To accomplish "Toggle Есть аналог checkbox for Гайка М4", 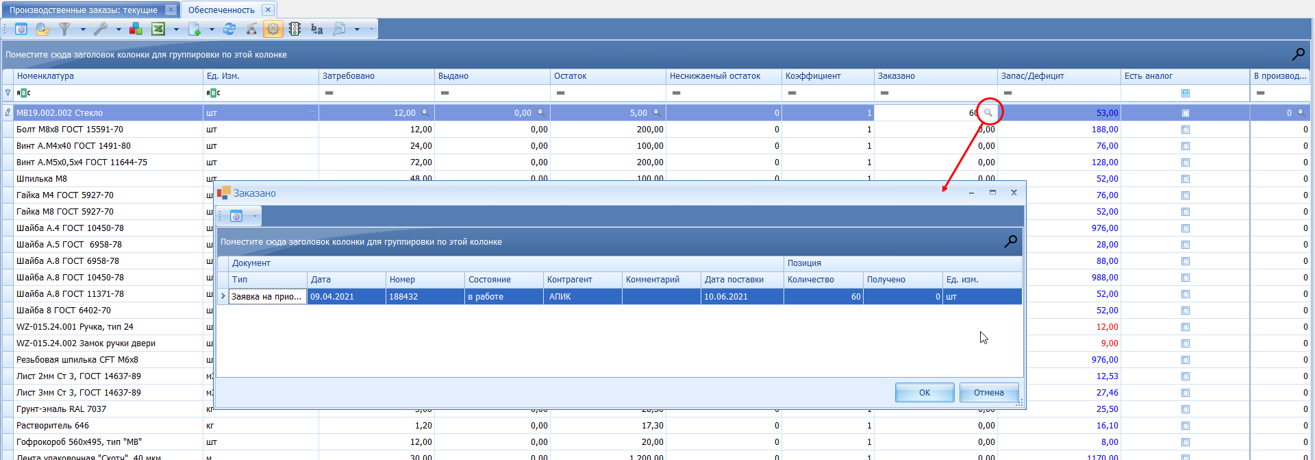I will tap(1186, 195).
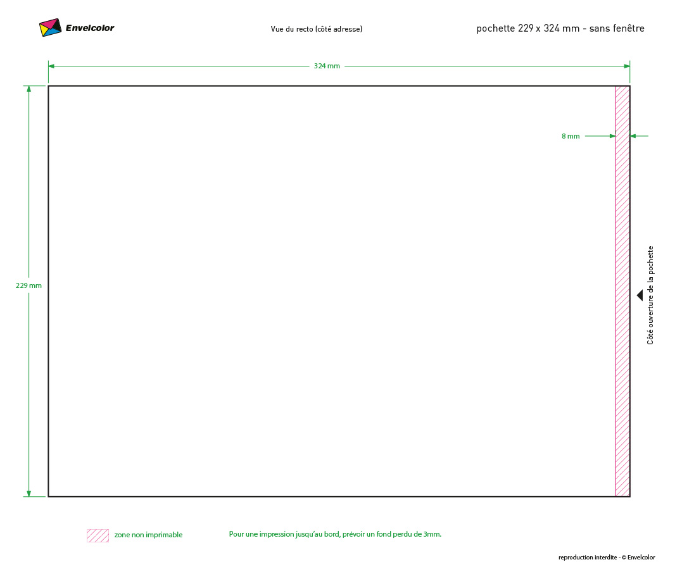Click the '324 mm' width dimension label
This screenshot has height=574, width=682.
click(327, 66)
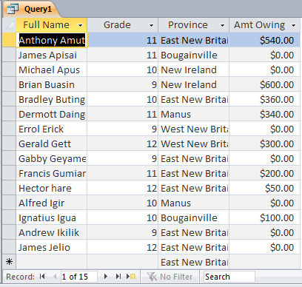Create a new blank record
The height and width of the screenshot is (287, 302).
pyautogui.click(x=131, y=277)
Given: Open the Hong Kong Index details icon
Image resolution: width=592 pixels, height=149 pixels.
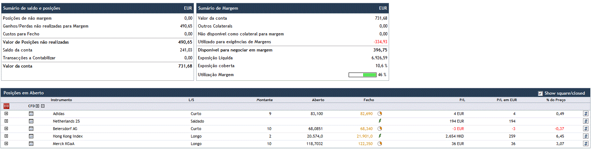Looking at the screenshot, I should pos(31,136).
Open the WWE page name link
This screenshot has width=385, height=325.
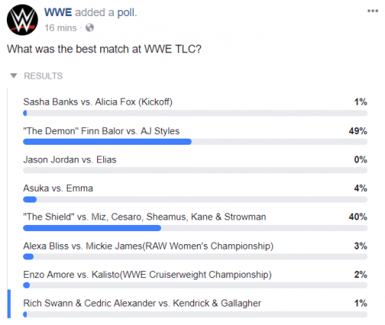(58, 12)
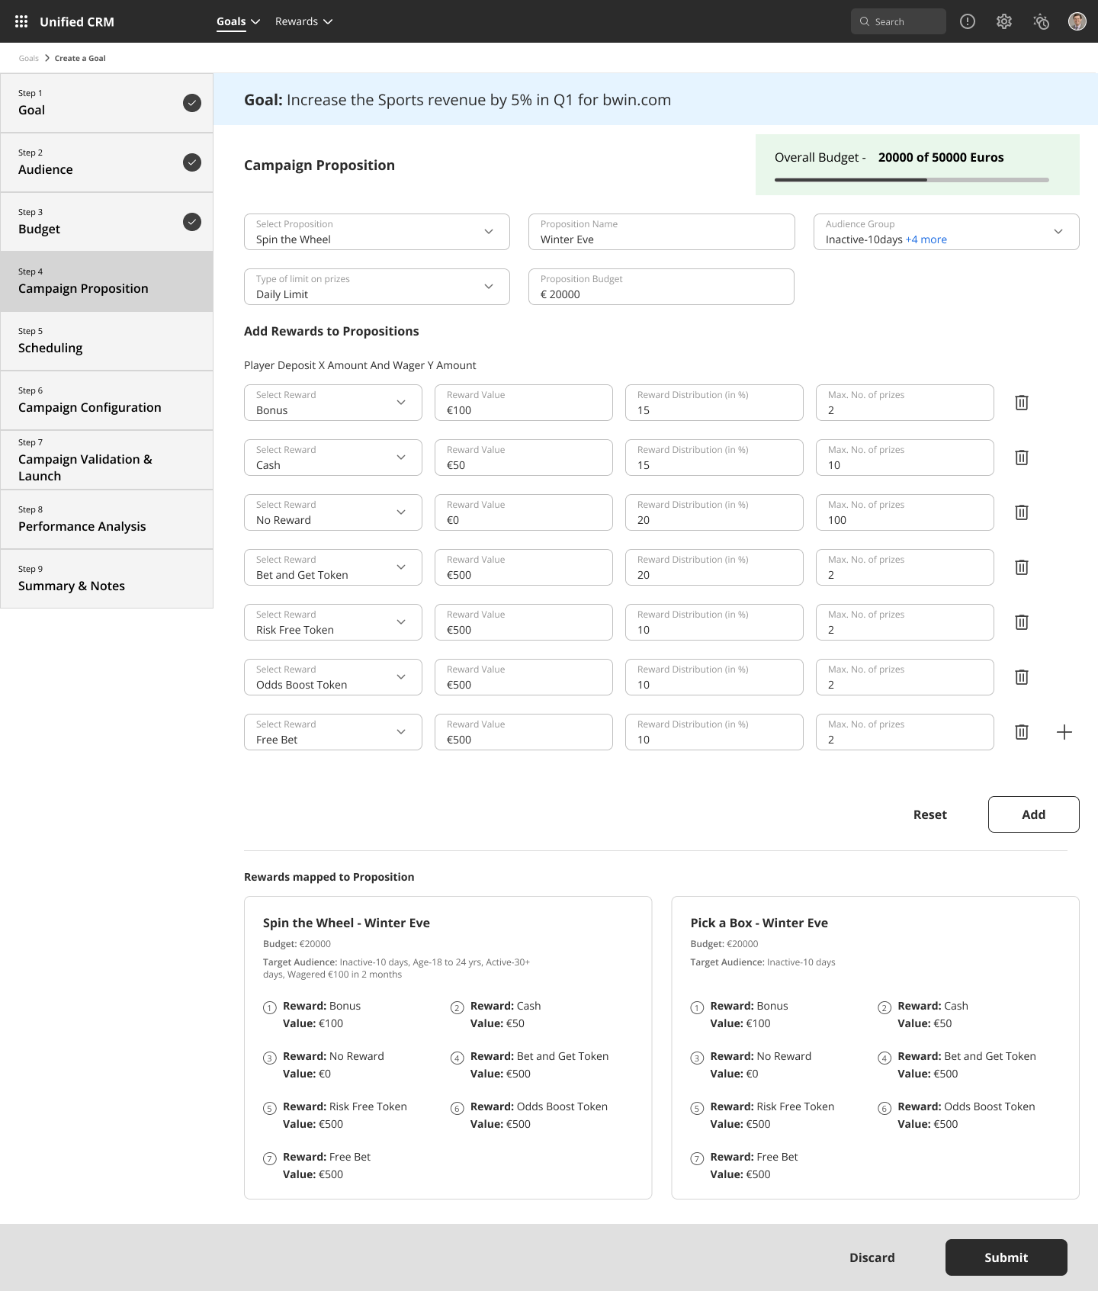Delete the No Reward row
Screen dimensions: 1098x1291
(x=1022, y=512)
________________________________________
From the line containing "Open the WWE page name link" to the end of the listing, restate each line word for word and nothing more; the pictures stay out.

> [OUTPUT]:
Open the WWE page name link
This screenshot has width=385, height=325.
(58, 12)
Delete the No Reward row
Screen dimensions: 1098x1291
(x=1022, y=512)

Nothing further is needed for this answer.